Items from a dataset
━━━━

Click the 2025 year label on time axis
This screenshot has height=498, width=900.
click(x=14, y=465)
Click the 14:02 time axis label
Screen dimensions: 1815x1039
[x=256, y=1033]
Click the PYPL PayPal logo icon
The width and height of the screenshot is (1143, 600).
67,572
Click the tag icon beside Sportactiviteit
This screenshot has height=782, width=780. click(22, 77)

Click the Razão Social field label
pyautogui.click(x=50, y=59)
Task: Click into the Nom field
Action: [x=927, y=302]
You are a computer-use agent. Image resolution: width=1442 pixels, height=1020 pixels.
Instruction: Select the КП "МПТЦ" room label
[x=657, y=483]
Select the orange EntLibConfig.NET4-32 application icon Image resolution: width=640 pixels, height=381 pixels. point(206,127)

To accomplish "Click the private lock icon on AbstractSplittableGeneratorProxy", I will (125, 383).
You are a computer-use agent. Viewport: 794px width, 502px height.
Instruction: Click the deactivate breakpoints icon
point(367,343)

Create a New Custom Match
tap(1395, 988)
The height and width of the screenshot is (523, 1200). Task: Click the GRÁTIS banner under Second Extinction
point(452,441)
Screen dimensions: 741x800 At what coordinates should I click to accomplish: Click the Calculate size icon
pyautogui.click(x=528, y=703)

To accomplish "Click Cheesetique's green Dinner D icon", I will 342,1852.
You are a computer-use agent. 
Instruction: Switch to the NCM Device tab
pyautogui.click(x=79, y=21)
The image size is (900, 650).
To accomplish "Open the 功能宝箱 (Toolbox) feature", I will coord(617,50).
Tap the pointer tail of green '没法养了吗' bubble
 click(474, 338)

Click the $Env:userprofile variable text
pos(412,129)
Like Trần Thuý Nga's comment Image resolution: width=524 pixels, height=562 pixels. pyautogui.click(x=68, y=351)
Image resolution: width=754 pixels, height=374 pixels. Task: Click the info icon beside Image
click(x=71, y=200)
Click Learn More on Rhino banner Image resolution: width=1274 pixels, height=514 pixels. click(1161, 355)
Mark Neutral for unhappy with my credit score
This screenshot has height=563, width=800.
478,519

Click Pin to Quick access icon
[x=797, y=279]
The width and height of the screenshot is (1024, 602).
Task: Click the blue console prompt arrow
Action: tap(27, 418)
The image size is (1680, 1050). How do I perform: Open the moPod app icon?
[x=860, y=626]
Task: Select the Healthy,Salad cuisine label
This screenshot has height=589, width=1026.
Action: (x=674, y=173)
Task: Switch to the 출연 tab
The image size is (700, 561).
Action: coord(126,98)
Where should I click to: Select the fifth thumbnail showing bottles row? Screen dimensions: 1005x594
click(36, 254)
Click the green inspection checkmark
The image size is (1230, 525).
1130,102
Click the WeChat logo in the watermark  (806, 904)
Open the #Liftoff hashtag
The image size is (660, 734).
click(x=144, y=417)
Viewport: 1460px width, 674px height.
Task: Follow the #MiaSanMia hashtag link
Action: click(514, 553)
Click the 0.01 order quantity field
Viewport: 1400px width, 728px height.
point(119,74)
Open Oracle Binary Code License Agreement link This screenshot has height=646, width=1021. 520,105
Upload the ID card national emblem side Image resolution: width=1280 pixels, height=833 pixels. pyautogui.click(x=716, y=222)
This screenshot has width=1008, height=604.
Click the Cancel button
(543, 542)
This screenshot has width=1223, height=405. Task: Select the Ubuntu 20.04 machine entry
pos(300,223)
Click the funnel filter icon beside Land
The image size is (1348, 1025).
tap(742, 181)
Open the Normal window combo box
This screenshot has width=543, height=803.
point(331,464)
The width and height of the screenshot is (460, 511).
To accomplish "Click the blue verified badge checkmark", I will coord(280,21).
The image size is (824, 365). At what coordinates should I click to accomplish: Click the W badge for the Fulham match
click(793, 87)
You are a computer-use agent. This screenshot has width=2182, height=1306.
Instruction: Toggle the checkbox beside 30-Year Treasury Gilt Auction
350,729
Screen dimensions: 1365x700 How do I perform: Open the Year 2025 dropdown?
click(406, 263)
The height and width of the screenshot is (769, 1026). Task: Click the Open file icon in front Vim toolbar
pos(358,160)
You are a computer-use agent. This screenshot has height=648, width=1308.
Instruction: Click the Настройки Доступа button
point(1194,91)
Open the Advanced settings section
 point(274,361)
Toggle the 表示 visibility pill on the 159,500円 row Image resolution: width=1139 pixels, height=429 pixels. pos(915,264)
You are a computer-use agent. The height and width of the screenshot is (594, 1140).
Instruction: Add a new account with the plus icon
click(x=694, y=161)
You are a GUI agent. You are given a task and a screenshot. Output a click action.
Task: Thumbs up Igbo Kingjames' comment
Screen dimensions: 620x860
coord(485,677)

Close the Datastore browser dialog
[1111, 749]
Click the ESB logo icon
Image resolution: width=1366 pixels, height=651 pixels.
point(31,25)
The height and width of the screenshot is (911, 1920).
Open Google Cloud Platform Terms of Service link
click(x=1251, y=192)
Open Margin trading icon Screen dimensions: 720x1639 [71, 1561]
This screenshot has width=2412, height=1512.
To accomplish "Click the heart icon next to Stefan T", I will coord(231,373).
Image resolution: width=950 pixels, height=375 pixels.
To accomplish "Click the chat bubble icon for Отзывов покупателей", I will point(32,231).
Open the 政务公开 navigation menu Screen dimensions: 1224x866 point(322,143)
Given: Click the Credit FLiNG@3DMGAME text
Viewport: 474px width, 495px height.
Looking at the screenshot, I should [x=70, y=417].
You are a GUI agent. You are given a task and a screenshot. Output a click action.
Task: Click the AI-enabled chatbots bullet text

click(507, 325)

━━━━

Assigned task>
If a line falls between the first line of the data above and the line holding "Select the orange", inclusive, retype it exactly; retype no other line.

Response to this exercise>
Click the 2025 year label on time axis
This screenshot has height=498, width=900.
click(x=14, y=465)
Click the 14:02 time axis label
Screen dimensions: 1815x1039
[x=256, y=1033]
Click the PYPL PayPal logo icon
The width and height of the screenshot is (1143, 600).
67,572
Click the tag icon beside Sportactiviteit
This screenshot has height=782, width=780. click(22, 77)

Click the Razão Social field label
pyautogui.click(x=50, y=59)
Task: Click into the Nom field
Action: [x=927, y=302]
You are a computer-use agent. Image resolution: width=1442 pixels, height=1020 pixels.
Instruction: Select the КП "МПТЦ" room label
[x=657, y=483]
Select the orange EntLibConfig.NET4-32 application icon Image resolution: width=640 pixels, height=381 pixels. point(206,127)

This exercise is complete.